Si le recul encore très limité de l’intervention dirigée par les chirurgiens Bartley Griffith et Muhammad Mohiuddin incite à la prudence, cette première greffe cardiaque de porc est d’ores et déjà reconnue comme un pas important sur la longue route des xénotransplantations. La survie du patient au-delà de 72 heures avec un cœur fonctionnel signifie en effet qu’il n’y a pas eu de rejet hyperaigu de l’organe, l’un des principaux risques des transplantations entre espèces.

Ce succès survient quelques mois après une autre première dans ce domaine, également aux Etats-Unis. Le 25 septembre 2021, une équipe de l’université Langone (New York) avait transplanté un rein de porc chez un humain pendant trois jours sans observer de rejet immunitaire. Le cadre était toutefois bien différent : il s’agissait d’une femme en état de mort cérébrale, et le rein étranger a été raccordé à ses vaisseaux sans être réimplanté dans son abdomen.

« Une véritable prouesse »

Les modifications du cœur porcin réalisées par Revivicor (la firme américaine aussi à l’origine du rein génétiquement modifié) portent au total sur dix gènes.

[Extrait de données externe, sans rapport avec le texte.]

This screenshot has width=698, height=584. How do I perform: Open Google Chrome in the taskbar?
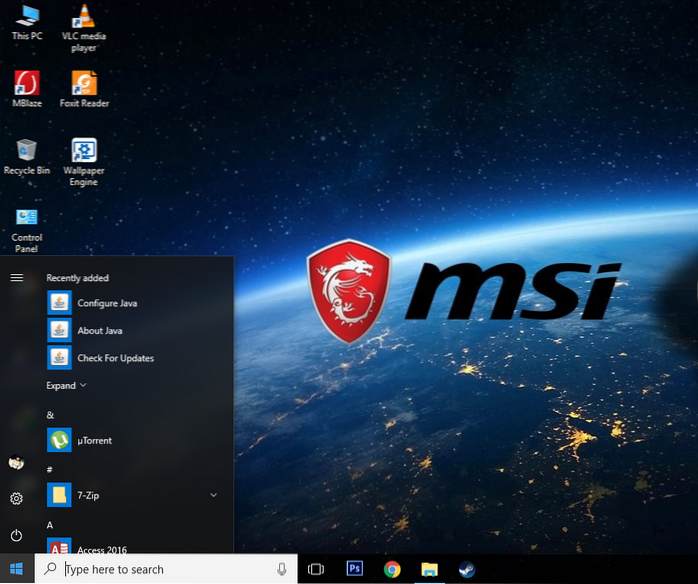(392, 569)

Si le communiqué de l’université américaine du Maryland reste discret sur la technique utilisée pour fabriquer ce cœur dénommé Uheart, il précise que « trois gènes responsables du rejet rapide des organes de porc par les humains, via des anticorps, ont été éliminéschez le porc donneur ». Par ailleurs, « six gènes humains responsables de l’acceptation immunitaire du cœur de porc ont été insérés dans le génome ». Enfin, un gène supplémentaire a été éliminé chez l’animal, « afin d’éviter une croissance excessive du tissu cardiaque du porc ». Le patient reçoit désormais un traitement immunosuppresseur, lui aussi expérimental.

« C’est une véritable prouesse, obtenue grâce à des ciseaux à ADN comme CRISPR-Cas9, qui permettent de purifiergénétiquement des porcs avec une grande précision, et ainsi de franchir la barrière des espèces en proposant des organes utilisables en transplantation humaine », salue le docteur Benoit Averland, directeur adjoint de l’Agence de biomédecine. Selon lui, l’équipe américaine a réussi en jouant sur deux tableaux : prévenir le rejet hyperaigu, qui est l’un des principaux défis des xénogreffes, mais aussi protéger le receveur du risque d’infections par des rétrovirus porcins, autre écueil des transplantations à partir de cochons. « Bien sûr, il faut rester prudent car le recul est encore modeste, il faudra voir ce que devient ce patient dans les semaines et mois à venir, tempère le docteur Averland. Il est d’ailleurs possible que cette xénogreffe ne soit pas définitive et lui permette de passer un cap, rendant possible une transplantation d’un cœur humain dans un deuxième temps ».